(Stored records)
::::
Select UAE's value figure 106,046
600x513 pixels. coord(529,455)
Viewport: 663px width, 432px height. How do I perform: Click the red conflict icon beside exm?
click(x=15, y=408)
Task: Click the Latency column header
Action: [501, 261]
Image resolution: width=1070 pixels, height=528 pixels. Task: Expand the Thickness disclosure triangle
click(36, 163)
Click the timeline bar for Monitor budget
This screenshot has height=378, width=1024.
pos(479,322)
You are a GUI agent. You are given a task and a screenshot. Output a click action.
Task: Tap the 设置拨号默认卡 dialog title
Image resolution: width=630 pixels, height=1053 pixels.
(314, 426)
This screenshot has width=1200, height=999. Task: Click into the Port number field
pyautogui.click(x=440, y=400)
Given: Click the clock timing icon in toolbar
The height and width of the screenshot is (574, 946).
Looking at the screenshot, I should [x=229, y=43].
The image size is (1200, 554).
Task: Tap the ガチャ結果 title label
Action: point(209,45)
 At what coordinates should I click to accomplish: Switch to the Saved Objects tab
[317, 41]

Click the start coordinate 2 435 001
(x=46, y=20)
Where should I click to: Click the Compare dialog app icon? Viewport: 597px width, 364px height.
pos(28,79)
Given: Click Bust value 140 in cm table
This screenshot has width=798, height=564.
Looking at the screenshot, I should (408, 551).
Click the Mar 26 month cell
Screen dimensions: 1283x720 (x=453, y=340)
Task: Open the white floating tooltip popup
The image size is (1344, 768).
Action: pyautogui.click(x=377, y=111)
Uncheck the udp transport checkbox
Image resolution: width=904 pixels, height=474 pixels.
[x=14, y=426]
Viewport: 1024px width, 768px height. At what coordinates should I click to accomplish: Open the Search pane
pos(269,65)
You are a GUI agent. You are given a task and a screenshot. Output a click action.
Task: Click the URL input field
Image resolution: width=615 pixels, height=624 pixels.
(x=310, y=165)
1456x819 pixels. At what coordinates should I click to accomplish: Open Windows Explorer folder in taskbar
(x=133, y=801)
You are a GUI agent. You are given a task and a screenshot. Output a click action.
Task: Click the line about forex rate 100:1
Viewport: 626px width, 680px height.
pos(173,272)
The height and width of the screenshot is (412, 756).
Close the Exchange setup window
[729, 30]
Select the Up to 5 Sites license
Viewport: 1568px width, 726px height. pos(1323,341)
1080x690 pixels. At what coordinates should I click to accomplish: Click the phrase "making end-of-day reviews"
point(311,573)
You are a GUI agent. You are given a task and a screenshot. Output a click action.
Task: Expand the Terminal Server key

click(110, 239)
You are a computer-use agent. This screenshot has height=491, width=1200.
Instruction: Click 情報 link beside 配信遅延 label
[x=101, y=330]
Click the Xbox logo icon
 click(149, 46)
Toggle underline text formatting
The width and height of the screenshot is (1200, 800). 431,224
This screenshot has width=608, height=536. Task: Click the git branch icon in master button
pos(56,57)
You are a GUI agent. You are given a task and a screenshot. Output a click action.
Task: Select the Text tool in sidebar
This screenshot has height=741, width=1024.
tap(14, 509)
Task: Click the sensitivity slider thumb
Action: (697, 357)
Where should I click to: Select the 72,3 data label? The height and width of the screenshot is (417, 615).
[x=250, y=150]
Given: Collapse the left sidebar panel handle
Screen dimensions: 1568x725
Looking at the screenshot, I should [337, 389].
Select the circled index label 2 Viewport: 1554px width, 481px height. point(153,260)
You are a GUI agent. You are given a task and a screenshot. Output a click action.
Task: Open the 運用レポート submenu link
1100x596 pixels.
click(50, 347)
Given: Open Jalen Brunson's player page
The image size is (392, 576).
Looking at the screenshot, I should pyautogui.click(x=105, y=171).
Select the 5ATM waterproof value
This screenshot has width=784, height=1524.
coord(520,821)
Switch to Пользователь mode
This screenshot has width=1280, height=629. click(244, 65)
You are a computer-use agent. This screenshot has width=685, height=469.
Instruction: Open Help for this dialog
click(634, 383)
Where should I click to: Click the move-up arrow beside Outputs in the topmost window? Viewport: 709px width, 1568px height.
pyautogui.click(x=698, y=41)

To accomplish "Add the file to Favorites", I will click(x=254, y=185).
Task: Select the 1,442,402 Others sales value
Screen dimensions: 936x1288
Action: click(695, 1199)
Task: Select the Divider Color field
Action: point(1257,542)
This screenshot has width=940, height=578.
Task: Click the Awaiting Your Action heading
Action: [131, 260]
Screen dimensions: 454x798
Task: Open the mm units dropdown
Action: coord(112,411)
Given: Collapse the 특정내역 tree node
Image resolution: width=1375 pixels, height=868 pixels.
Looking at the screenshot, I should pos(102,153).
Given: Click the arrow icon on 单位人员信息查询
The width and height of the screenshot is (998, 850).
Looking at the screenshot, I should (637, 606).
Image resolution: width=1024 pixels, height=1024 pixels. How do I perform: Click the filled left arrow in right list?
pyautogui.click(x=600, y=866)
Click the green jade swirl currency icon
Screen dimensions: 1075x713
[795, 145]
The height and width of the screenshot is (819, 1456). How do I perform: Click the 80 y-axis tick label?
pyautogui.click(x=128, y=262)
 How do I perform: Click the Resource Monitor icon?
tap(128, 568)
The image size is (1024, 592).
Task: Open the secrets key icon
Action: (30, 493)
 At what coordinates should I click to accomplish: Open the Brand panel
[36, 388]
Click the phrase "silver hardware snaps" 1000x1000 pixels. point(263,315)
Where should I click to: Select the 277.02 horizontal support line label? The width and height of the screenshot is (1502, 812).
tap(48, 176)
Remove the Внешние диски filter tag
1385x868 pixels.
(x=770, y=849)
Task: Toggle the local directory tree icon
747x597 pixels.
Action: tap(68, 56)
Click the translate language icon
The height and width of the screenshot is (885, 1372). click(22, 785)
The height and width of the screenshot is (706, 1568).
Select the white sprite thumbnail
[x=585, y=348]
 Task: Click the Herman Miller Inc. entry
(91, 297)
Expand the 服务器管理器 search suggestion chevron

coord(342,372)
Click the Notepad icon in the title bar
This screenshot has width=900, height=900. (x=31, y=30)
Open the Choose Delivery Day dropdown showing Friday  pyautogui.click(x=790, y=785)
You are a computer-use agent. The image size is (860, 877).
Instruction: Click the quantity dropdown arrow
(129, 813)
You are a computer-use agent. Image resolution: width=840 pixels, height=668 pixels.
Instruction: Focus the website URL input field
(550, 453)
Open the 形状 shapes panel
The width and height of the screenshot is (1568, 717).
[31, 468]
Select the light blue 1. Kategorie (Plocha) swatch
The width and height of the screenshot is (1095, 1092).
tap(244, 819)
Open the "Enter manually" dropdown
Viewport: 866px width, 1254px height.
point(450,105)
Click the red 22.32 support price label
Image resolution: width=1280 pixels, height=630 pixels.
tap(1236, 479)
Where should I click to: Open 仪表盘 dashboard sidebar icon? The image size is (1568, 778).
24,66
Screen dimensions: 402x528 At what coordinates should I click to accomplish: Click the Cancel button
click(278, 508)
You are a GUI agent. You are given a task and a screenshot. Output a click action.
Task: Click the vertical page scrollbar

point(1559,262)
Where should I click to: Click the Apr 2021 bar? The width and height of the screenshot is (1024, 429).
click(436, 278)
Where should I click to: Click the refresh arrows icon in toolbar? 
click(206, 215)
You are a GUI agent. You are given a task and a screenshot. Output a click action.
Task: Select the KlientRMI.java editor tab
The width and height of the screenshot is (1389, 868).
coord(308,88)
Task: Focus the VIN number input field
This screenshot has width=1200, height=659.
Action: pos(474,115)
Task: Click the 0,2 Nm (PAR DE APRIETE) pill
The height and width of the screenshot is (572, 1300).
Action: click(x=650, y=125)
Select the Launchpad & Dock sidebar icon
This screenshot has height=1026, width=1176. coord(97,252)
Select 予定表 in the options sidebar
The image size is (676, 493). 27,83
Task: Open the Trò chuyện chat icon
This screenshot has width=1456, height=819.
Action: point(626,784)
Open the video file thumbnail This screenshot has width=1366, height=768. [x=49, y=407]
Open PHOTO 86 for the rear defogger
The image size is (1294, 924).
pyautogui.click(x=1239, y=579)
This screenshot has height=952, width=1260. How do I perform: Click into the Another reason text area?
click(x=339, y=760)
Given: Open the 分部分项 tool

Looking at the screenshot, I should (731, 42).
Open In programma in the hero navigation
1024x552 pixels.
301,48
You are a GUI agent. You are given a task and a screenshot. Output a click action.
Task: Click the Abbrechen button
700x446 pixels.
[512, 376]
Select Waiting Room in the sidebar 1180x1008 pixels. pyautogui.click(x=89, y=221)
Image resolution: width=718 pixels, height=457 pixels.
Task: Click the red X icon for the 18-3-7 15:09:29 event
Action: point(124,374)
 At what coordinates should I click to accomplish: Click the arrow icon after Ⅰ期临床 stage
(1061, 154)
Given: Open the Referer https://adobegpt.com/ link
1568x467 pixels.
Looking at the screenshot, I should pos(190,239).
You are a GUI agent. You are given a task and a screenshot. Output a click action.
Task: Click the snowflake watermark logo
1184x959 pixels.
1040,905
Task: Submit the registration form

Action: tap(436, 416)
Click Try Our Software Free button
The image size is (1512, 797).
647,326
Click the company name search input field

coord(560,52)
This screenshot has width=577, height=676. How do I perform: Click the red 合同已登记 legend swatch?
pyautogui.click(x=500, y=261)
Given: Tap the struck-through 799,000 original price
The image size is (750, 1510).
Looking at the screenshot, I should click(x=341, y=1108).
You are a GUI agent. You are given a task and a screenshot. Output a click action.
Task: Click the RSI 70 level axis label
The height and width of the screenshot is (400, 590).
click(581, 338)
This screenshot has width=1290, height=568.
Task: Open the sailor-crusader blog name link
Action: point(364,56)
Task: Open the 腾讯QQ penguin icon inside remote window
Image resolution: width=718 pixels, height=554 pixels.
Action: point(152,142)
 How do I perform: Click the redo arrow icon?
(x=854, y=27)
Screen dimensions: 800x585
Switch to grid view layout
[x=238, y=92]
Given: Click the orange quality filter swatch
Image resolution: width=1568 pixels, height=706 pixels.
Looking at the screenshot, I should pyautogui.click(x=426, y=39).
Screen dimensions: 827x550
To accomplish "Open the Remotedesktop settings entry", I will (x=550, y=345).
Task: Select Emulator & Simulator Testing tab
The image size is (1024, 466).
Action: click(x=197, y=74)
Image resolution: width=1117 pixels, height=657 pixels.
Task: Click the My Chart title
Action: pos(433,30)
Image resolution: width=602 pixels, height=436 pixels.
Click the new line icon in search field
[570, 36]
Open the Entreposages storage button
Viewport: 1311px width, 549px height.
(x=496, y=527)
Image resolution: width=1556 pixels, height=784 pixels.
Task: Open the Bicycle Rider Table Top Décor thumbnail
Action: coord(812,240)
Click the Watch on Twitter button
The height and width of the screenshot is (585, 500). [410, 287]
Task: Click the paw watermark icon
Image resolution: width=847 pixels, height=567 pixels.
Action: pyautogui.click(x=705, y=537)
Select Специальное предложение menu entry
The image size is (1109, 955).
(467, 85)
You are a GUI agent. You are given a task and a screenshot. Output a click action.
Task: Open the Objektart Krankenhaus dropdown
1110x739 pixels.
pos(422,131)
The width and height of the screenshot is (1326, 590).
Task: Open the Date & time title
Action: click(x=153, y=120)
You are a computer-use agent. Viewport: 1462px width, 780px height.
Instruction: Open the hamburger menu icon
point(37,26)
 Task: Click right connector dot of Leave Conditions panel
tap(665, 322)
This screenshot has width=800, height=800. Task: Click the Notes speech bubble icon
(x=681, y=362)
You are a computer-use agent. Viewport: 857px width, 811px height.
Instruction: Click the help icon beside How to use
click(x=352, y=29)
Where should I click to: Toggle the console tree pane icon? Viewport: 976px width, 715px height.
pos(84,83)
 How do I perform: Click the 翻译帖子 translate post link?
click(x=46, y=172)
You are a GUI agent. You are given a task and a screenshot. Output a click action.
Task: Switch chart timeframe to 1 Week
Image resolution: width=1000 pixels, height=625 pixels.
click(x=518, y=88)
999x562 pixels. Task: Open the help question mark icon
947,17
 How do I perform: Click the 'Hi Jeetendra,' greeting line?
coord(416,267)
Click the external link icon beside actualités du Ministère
::::
Which of the lines in the data hold the string "will"? Report each of them by copying it.

● RESULT OF THE TASK:
To accomplish "Add the file to Favorites", I will click(x=254, y=185).
To accomplish "Open the Remotedesktop settings entry", I will (x=550, y=345).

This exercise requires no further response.